[RECORD SET]
··········

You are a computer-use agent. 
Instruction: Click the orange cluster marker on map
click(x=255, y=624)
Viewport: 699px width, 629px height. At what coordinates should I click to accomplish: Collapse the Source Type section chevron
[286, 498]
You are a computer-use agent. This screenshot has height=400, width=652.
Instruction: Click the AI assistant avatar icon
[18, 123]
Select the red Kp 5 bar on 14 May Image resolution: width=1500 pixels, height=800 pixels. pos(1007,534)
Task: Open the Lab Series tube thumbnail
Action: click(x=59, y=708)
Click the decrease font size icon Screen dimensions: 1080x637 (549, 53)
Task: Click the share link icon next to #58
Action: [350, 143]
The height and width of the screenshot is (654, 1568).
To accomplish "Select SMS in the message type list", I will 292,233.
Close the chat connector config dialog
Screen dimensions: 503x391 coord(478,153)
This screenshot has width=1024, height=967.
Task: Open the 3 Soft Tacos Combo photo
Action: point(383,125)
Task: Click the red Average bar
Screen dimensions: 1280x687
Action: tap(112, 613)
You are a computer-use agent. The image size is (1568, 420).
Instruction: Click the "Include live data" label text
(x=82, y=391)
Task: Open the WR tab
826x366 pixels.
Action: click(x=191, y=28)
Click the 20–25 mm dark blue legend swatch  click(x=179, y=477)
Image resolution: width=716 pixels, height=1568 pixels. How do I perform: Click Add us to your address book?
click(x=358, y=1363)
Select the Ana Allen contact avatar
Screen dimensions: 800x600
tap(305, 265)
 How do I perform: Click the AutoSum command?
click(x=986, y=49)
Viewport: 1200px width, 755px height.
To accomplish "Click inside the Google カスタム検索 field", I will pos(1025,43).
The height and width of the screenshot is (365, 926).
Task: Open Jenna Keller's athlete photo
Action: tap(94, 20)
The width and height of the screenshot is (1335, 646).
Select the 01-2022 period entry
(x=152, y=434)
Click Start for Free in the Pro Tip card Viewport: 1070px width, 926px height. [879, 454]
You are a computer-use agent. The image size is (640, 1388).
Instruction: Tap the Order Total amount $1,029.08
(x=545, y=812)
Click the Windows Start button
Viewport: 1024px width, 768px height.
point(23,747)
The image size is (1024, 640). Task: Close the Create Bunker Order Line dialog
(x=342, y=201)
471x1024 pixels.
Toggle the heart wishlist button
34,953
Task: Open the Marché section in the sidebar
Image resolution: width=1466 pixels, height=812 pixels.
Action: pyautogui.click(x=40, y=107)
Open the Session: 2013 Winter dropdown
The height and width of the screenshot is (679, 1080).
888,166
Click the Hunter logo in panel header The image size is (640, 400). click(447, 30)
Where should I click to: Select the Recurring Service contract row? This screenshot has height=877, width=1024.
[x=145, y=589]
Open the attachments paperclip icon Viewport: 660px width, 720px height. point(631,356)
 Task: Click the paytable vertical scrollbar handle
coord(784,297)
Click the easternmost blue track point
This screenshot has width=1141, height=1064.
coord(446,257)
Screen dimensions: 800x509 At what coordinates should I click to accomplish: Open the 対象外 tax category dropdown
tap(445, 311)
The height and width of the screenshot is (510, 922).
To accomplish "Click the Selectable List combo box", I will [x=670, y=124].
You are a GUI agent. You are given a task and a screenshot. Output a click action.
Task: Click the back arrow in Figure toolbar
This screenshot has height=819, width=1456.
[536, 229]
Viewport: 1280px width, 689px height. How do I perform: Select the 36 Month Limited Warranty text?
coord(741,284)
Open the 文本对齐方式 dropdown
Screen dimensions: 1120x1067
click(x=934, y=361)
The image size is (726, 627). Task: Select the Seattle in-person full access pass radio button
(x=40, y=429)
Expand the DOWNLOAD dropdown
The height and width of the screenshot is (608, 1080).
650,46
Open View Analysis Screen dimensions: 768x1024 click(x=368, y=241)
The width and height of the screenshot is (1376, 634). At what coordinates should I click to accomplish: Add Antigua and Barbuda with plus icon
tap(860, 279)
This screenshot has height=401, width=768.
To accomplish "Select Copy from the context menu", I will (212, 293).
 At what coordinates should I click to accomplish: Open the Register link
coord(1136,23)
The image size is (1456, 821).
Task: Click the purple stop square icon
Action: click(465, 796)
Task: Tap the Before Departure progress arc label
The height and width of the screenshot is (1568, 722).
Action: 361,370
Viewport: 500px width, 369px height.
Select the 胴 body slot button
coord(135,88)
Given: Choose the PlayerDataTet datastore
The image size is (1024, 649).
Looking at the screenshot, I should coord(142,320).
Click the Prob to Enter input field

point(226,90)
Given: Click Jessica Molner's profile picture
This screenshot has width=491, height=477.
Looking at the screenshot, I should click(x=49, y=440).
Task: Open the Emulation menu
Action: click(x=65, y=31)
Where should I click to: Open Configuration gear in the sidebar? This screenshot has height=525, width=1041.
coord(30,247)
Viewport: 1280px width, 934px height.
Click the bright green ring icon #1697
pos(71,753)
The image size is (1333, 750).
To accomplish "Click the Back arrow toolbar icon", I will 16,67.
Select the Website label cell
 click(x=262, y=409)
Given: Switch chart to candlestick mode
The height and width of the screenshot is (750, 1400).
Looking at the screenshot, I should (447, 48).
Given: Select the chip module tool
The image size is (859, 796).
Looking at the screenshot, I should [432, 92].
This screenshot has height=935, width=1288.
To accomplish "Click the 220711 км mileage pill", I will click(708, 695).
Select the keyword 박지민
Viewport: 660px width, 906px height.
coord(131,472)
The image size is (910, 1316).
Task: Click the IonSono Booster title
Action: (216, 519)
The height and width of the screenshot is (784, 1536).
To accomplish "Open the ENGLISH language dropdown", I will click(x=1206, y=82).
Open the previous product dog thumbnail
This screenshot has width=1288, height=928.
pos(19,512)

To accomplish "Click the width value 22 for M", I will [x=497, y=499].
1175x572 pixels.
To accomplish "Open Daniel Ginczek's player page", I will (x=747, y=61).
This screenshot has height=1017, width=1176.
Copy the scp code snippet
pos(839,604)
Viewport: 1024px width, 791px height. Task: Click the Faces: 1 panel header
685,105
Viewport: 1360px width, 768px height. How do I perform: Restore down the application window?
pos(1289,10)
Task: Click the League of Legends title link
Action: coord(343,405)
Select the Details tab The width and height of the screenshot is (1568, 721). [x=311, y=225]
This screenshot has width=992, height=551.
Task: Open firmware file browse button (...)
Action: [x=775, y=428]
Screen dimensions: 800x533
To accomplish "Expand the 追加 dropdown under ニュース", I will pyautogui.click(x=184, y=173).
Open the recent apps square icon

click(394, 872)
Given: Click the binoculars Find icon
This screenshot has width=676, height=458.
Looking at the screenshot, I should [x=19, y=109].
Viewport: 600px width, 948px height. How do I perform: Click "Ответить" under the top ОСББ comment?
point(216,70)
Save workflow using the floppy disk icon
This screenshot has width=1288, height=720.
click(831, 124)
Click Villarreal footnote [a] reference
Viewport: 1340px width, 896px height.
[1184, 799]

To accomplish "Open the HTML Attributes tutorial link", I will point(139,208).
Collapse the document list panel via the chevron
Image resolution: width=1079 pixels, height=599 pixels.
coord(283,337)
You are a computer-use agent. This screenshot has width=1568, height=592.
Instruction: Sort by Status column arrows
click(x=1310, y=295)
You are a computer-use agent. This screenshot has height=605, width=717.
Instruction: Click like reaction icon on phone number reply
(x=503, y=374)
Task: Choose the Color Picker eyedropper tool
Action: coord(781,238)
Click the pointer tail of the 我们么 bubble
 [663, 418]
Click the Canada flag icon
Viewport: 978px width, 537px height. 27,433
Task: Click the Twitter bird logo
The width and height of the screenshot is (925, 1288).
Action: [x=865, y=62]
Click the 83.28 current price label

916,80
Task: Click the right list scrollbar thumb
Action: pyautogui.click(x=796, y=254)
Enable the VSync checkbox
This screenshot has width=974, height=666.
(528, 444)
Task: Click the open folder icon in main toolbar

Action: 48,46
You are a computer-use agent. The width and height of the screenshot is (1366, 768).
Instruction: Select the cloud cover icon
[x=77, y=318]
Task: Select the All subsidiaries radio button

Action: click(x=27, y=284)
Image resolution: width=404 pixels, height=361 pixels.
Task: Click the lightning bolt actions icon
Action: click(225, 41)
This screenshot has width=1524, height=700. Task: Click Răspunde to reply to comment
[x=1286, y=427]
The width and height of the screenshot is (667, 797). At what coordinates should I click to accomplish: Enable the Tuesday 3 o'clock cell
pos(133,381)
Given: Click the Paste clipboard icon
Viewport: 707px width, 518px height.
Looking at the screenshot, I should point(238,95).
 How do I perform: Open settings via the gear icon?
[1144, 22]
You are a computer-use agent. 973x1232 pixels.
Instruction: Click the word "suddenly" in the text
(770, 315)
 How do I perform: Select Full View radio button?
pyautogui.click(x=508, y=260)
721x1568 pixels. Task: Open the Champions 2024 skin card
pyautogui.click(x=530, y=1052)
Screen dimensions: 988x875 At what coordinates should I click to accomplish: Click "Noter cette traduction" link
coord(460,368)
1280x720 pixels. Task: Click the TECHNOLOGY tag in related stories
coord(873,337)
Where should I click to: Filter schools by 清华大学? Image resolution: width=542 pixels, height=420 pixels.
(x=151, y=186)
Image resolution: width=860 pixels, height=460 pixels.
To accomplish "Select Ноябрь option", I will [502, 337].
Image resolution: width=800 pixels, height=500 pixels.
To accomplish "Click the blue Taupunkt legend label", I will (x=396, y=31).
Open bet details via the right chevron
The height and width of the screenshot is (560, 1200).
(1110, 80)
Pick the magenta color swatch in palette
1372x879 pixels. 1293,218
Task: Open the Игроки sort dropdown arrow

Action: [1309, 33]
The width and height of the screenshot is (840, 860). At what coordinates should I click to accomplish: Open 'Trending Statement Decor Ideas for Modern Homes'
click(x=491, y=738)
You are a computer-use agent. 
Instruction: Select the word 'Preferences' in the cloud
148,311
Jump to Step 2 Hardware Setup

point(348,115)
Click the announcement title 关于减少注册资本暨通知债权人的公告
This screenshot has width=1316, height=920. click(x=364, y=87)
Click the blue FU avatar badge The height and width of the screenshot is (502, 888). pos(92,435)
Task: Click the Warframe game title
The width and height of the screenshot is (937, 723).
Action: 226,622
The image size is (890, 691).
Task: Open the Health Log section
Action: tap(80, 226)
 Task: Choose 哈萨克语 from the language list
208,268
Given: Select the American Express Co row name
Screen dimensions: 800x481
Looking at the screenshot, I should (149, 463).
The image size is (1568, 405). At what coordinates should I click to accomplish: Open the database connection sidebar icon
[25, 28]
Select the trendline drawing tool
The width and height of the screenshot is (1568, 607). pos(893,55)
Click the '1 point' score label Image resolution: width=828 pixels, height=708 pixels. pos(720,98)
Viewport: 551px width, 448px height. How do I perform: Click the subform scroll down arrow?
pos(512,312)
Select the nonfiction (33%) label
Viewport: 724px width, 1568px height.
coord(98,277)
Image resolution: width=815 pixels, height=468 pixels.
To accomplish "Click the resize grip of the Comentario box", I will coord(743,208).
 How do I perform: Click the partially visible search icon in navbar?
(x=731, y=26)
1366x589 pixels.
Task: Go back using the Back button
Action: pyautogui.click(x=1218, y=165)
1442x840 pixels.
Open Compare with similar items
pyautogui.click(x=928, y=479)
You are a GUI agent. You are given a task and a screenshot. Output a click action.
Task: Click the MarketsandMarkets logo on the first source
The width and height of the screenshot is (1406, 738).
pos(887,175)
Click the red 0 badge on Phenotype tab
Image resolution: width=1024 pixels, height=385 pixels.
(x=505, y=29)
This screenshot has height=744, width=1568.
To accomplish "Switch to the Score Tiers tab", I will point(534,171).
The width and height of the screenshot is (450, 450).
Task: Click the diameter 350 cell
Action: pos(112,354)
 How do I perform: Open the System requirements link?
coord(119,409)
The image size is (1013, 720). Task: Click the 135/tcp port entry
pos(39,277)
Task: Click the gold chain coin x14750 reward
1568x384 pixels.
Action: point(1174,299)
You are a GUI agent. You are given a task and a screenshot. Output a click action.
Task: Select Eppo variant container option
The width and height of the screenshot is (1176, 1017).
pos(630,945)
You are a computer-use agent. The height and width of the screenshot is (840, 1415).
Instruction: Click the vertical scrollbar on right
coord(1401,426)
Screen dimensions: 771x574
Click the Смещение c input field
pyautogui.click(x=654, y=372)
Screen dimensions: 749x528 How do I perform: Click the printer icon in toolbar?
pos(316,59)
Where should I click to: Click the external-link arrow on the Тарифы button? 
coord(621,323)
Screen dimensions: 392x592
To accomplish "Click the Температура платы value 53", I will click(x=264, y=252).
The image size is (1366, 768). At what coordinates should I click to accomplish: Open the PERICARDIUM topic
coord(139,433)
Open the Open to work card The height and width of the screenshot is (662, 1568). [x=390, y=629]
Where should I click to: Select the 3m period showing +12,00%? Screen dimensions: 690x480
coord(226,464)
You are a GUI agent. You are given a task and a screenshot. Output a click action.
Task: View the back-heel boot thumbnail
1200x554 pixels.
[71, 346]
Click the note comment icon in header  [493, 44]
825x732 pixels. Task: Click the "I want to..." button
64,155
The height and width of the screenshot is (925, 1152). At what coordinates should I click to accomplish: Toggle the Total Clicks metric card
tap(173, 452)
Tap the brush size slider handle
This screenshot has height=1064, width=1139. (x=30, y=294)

··········

[REQUIRED ACTION] Write out exactly the lines between the start of the entries and the line containing "has height=400, width=652.", including that line and the first one.

[YOUR SOLUTION]
You are a computer-use agent. 
Instruction: Click the orange cluster marker on map
click(x=255, y=624)
Viewport: 699px width, 629px height. At what coordinates should I click to accomplish: Collapse the Source Type section chevron
[286, 498]
You are a computer-use agent. This screenshot has height=400, width=652.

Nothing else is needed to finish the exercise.